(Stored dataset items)
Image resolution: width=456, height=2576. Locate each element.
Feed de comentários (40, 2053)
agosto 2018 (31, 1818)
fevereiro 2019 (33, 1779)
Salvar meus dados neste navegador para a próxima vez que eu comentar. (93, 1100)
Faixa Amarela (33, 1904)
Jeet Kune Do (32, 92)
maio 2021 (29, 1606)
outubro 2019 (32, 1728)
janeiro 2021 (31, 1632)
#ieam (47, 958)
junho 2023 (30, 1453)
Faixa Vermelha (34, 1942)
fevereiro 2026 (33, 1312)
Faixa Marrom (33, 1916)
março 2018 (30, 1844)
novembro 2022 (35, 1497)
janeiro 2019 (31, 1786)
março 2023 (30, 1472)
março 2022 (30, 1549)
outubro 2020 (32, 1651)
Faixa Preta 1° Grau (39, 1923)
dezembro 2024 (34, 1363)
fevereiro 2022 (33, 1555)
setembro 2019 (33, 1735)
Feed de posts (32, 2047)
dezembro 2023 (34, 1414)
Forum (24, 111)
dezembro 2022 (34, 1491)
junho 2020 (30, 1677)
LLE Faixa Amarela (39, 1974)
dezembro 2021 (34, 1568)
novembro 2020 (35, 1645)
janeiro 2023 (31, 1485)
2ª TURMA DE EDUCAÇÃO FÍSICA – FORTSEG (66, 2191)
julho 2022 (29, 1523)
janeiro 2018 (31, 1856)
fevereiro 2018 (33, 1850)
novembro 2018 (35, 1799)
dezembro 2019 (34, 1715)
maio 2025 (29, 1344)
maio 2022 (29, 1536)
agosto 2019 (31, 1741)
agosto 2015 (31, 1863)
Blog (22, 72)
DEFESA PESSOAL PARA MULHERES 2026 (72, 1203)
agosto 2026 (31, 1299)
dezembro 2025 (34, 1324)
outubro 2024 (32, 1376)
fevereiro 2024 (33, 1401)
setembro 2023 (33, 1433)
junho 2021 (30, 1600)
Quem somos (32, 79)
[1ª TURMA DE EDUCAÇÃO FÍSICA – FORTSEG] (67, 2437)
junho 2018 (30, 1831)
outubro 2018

__Directions for this task__:
In this exercise, you retype all of the data exactly as it appears above.

__Result below__:
Image resolution: width=456, height=2576. Locate each element.
Feed de comentários (40, 2053)
agosto 2018 (31, 1818)
fevereiro 2019 (33, 1779)
Salvar meus dados neste navegador para a próxima vez que eu comentar. (93, 1100)
Faixa Amarela (33, 1904)
Jeet Kune Do (32, 92)
maio 2021 (29, 1606)
outubro 2019 (32, 1728)
janeiro 2021 (31, 1632)
#ieam (47, 958)
junho 2023 (30, 1453)
Faixa Vermelha (34, 1942)
fevereiro 2026 (33, 1312)
Faixa Marrom (33, 1916)
março 2018 (30, 1844)
novembro 2022 (35, 1497)
janeiro 2019 (31, 1786)
março 2023 (30, 1472)
março 2022 (30, 1549)
outubro 2020 (32, 1651)
Faixa Preta 1° Grau (39, 1923)
dezembro 2024 (34, 1363)
fevereiro 2022 (33, 1555)
setembro 2019 (33, 1735)
Feed de posts (32, 2047)
dezembro 2023 (34, 1414)
Forum (24, 111)
dezembro 2022 (34, 1491)
junho 2020 (30, 1677)
LLE Faixa Amarela (39, 1974)
dezembro 2021 (34, 1568)
novembro 2020 (35, 1645)
janeiro 2023 (31, 1485)
2ª TURMA DE EDUCAÇÃO FÍSICA – FORTSEG (66, 2191)
julho 2022 (29, 1523)
janeiro 2018 (31, 1856)
fevereiro 2018 (33, 1850)
novembro 2018 (35, 1799)
dezembro 2019 (34, 1715)
maio 2025 (29, 1344)
maio 2022 (29, 1536)
agosto 2019 (31, 1741)
agosto 2015 (31, 1863)
Blog (22, 72)
DEFESA PESSOAL PARA MULHERES 2026 (72, 1203)
agosto 2026 (31, 1299)
dezembro 2025 (34, 1324)
outubro 2024 (32, 1376)
fevereiro 2024 (33, 1401)
setembro 2023 (33, 1433)
junho 2021 (30, 1600)
Quem somos (32, 79)
[1ª TURMA DE EDUCAÇÃO FÍSICA – FORTSEG] (67, 2437)
junho 2018 (30, 1831)
outubro 2018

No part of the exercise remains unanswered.